IFG Capital es conocida en el mercado por ser una gestora de inversiones alternativas; mientras que Privatam es una empresa de tecnología financiera con sede en Mónaco y Zúrich que se ha especializado en productos de inversión estructurados.
Los certificados de inversión estructurado son productos financieros que otorgan a su titular derecho sobre la rentabilidad generada por un activo específico o por un conjunto de activos que pueden ser acciones, bonos o derivados. En este caso específico estará compuesto por una cartera gestionada de activos venezolanos, incluyendo acciones de empresas que cotizan en el índice de la Bolsa de Valores de Caracas, así como en activos vinculados a los sectores de energía y recursos naturales del país
El vehículo de inversión se encuentra actualmente en fase de estructuración y construcción y aún no está disponible para los inversores. Su lanzamiento está sujeto al cumplimiento de los requisitos normativos, operativos y de conformidad aplicables. Una vez completados estos procesos, las firmas esperan que el producto esté disponible para los inversionistas en un plazo indicativo de aproximadamente 30 días, sujeto a las condiciones del mercado y a las aprobaciones internas.
Para la ejecución en el mercado nacional, el vehículo ha designado a GBV Grupo Bursátil Venezolano, una empresa de corretaje con licencia, como subcorredor de ejecución.
Luis Alfredo Cercós Ruiz, presidente de IFG Capital explicó que esta iniciativa responde a “la demanda de determinados inversores que buscan una exposición selectiva a los mercados fronterizos a través de soluciones estructuradas y gestionadas de forma activa», Asimismo, afirmó que la estructura combina una gestión activa, controles de riesgo y un marco operativo alineado con las normas reguladoras internacionales.
Por su parte, Stanislas Perromat y Arthur Bauch, socios de Privatam, señalaron que el certificado ha sido diseñado para cumplir con las normas internacionales de cotización, compensación y transparencia, al tiempo que opera dentro de las limitaciones y características de mercados más complejos y menos líquidos.

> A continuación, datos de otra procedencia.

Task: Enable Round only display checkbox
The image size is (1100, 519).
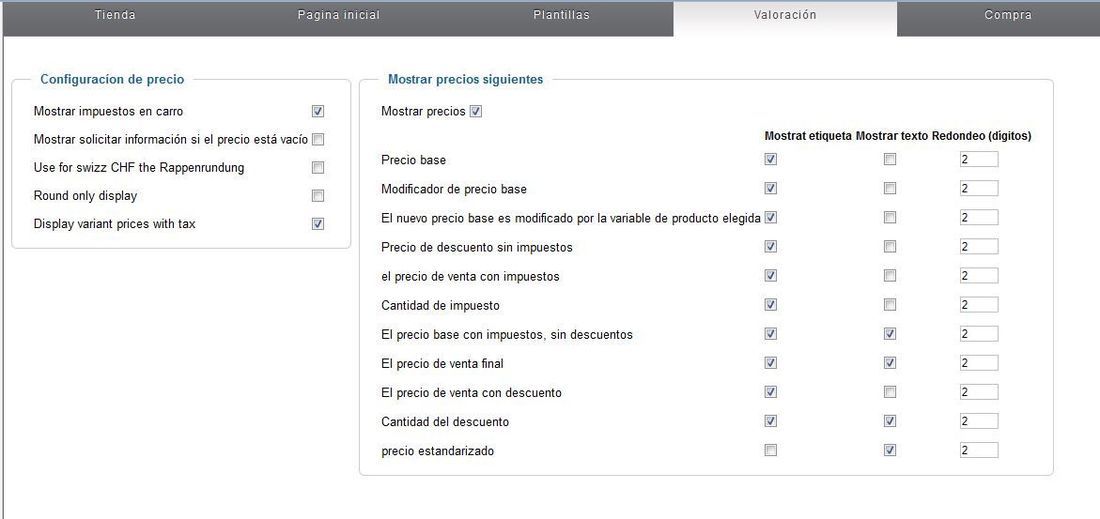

Se espera que el certificado cotice en la Bolsa de Viena y se le asigne un International Securities Identification Number (ISIN), lo que permitirá su liquidación a través de sistemas de compensación internacionales una vez completada la fase de estructuración.
Este certificado está destinado a inversores que comprendan los riesgos asociados a los mercados fronterizos y a situaciones especiales, incluidos los riesgos macroeconómicos, normativos, de liquidez y de ejecución.
Sanciones y cumplimiento normativo
IFG Capital y Privatam destacaron que el vehículo se estructurará y gestionará en estricto cumplimiento de todas las normas y políticas aplicables de la Oficina de Control de Activos Extranjeros (OFAC) de Estados Unidos; así como de otros regímenes de sanciones internacionales pertinentes.
La estructura incluye controles continuos de selección, supervisión y contrapartes, diseñados para garantizar que todas las inversiones y transacciones se realicen de conformidad con las leyes y reglamentos aplicables.